My grandparents soon passed when I was barely a year and when I was eleven my dad left for work one morning and decided not to come home. I don’t ever recall having an amazing relationship with my father and although it was my mother who tended to my every whim I somehow resented her.


Long, lonely months after his leaving I’d hear my mother weeping alone in her bed. I offered her no comfort, just longed for my father’s return instead.


Needless to say I never saw Davey again. I used to get the odd birthday card with his address on the back of the envelope but even they stopped.


Some nights when my mother thought I was severely depressed she’d come read her bible ever so softly over my head. I guess she was hoping for a change in her cold-hearted boy all grown up at eighteen, a man now. But I cursed every word!


It’s funny how time changes a heartless soul.
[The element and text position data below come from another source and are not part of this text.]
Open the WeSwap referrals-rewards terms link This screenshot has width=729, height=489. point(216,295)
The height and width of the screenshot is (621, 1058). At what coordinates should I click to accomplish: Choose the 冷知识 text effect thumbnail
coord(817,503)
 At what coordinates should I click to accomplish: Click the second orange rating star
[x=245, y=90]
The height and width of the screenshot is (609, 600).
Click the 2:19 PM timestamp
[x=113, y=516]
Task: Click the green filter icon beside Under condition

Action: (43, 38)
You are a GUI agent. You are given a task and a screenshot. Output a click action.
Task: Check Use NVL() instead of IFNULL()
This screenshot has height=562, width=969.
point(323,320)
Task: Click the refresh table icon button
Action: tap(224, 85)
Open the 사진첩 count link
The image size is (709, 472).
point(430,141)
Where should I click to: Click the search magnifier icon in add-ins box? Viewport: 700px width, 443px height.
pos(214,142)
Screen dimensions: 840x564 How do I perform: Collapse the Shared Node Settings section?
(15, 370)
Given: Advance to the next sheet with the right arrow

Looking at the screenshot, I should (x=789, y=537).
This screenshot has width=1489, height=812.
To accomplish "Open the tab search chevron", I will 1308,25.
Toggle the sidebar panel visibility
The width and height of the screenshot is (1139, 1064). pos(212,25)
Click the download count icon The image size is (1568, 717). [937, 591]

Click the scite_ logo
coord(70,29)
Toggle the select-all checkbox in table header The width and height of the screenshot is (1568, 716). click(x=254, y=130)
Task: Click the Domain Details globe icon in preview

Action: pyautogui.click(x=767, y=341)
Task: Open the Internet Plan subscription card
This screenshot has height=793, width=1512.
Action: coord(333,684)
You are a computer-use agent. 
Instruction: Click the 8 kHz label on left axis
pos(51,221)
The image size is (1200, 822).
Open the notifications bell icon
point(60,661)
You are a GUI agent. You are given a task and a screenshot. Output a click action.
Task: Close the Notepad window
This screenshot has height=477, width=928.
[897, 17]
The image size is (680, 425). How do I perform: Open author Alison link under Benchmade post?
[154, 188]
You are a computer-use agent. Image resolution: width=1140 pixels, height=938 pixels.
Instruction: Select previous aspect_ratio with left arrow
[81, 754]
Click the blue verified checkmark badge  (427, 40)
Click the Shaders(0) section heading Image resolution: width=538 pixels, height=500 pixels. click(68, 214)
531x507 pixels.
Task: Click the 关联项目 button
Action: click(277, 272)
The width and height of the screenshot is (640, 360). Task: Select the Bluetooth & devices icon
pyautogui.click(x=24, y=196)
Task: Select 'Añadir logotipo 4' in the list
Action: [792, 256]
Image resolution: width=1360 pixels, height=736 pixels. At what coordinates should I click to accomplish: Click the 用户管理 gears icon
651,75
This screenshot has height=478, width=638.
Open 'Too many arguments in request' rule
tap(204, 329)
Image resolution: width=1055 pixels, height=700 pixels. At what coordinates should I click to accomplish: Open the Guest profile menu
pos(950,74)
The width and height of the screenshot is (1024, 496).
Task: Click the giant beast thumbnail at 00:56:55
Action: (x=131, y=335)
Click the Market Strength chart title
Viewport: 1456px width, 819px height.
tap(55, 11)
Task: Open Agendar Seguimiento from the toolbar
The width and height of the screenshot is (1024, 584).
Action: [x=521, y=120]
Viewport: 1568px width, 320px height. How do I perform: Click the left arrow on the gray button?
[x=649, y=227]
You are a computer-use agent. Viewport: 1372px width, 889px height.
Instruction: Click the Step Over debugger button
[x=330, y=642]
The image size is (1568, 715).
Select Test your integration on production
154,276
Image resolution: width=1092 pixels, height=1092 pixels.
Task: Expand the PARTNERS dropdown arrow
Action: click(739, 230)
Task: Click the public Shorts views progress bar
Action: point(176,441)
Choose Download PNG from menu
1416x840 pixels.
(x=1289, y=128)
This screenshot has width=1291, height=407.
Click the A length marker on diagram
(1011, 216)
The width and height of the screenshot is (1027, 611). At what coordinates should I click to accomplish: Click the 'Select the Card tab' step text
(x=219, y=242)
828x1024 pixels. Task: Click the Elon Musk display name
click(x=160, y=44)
I was thirty three and two months when I buried my mother; leukaemia had taken its toll and I never had the feeling or luxury to bask in her forgiveness. Yet alone ask for it.


In her last few hours my mother finally admitted the pain and torment of being forced against her will. They’d never even courted. But with me she’d found her one true love. And not once did she love me any less. With her finally gone my heart ached, and over time I was to get more bitter and angry.


So here I am at the end of the wrong corridor. Perhaps I should’ve forgiven my dad as I blew his brains out whilst he slept.


The door, at the end of my corridor, suddenly opens and now I see more clearly.


“Son,” Davey said waving me on over, “some of us are just born wrong and now we have to pay the price.”


I’ll never feel sorry for my choice and as my father and I walk farther into the creepy blackness I long for my mother’s scriptures, whispered softly over my head.